* Begin Page *

There are a couple of ways to write this. I’m going to fall back on the version that Richard Courant and Herbert Robbins put in the great book What Is Mathematics?. It’s a theorem in the field of topology, the study of how shapes interact. In particular it’s about simple, closed curves on a plane. A curve is just what you figure it should be. It’s closed if it … uh … closes, makes a complete loop. It’s simple if it doesn’t cross itself or have any disconnected bits. So, something you could draw without lifting pencil from paper and without crossing back over yourself. Have all that? Good. Here’s the theorem:
A simple closed curve in the plane divides that plane into exactly two domains, an inside and an outside.
It’s named for Camille Jordan, a French mathematician who lived from 1838 to 1922, and who’s renowned for work in group theory and topology. It’s a different Jordan from the one named in Gauss-Jordan Elimination, which is a matrix thing that’s important but tedious. It’s also a different Jordan from Jordan Algebras, which I remember hearing about somewhere.
The Jordan Curve Theorem is proved by reading its proposition and then saying, “Duh”. This is compelling, although it lacks rigor. It’s obvious if your curve is a circle, or a slightly squished circle, or a rectangle or something like that. It’s less obvious if your curve is a complicated labyrinth-type shape.
It gets downright hard if the curve has a lot of corners. This is why a completely satisfying rigorous proof took decades to find. There are curves that are nowhere differentiable, that are nothing but corners, and those are hard to deal with. If you think there’s no such thing, then remember the Koch Snowflake. That’s that triangle sticking up from the middle of a straight line, that itself has triangles sticking up in the middle of its straight lines, and littler triangles still sticking up from the straight lines. Carry that on forever and you have a shape that’s continuous but always changing direction, and this is hard to deal with.
Still, you can have a good bit of fun drawing a complicated figure, then picking a point and trying to work out whether it’s inside or outside the curve. The challenging way to do that is to view your figure as a maze and look for a path leading outside. The easy way is to draw a new line. I recommend doing that in a different color.
In particular, draw a line from your target point to the outside. Some definitely outside point. You need the line to not be parallel to any of the curve’s line segments. And it’s easier if you don’t happen to intersect any vertices, but if you must, we’ll deal with that two paragraphs down.
So draw your testing line here from the point to something definitely outside. And count how many times your testing line crosses the original curve. If the testing line crosses the original curve an even number of times then the original point was outside the curve. If the testing line crosses the original an odd number of times then the original point was inside of the curve. Done.
If your testing line touches a vertex, well, then it gets fussy. It depends whether the two edges of the curve that go into that vertex stay on the same side as your testing line. If the original curve’s edges stay on the same side of your testing line, then don’t count that as a crossing. If the edges go on opposite sides of the testing line, then that does count as one crossing. With that in mind, carry on like you did before. An even number of crossings means your point was outside. An odd number of crossings means your point was inside.
So go ahead and do this a couple times with a few labyrinths and sample points. It’s fun and elevates your doodling to the heights of 19th-century mathematics. Also once you’ve done that a couple times you’ve proved the Jordan curve theorem.

* End Page *

● **Job**:
Answer from the Jordan curve theorem text:
1. Which book's version of the theorem does the writer use?
2. From what year to what year did Camille Jordan live?
3. If the testing line crosses the curve an odd number of times, where is the point?

* Begin Information provided *

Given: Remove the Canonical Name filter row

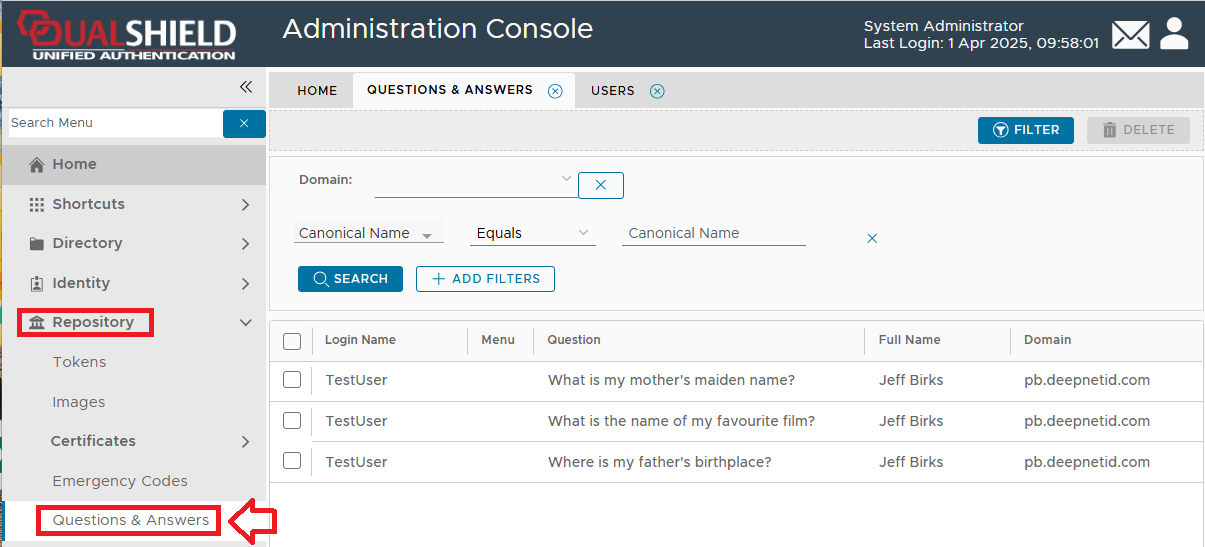Looking at the screenshot, I should click(x=872, y=238).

* End Information provided *

● **Task response**:
1. What Is Mathematics?, by Richard Courant and Herbert Robbins
2. From 1838 to 1922
3. Inside the curve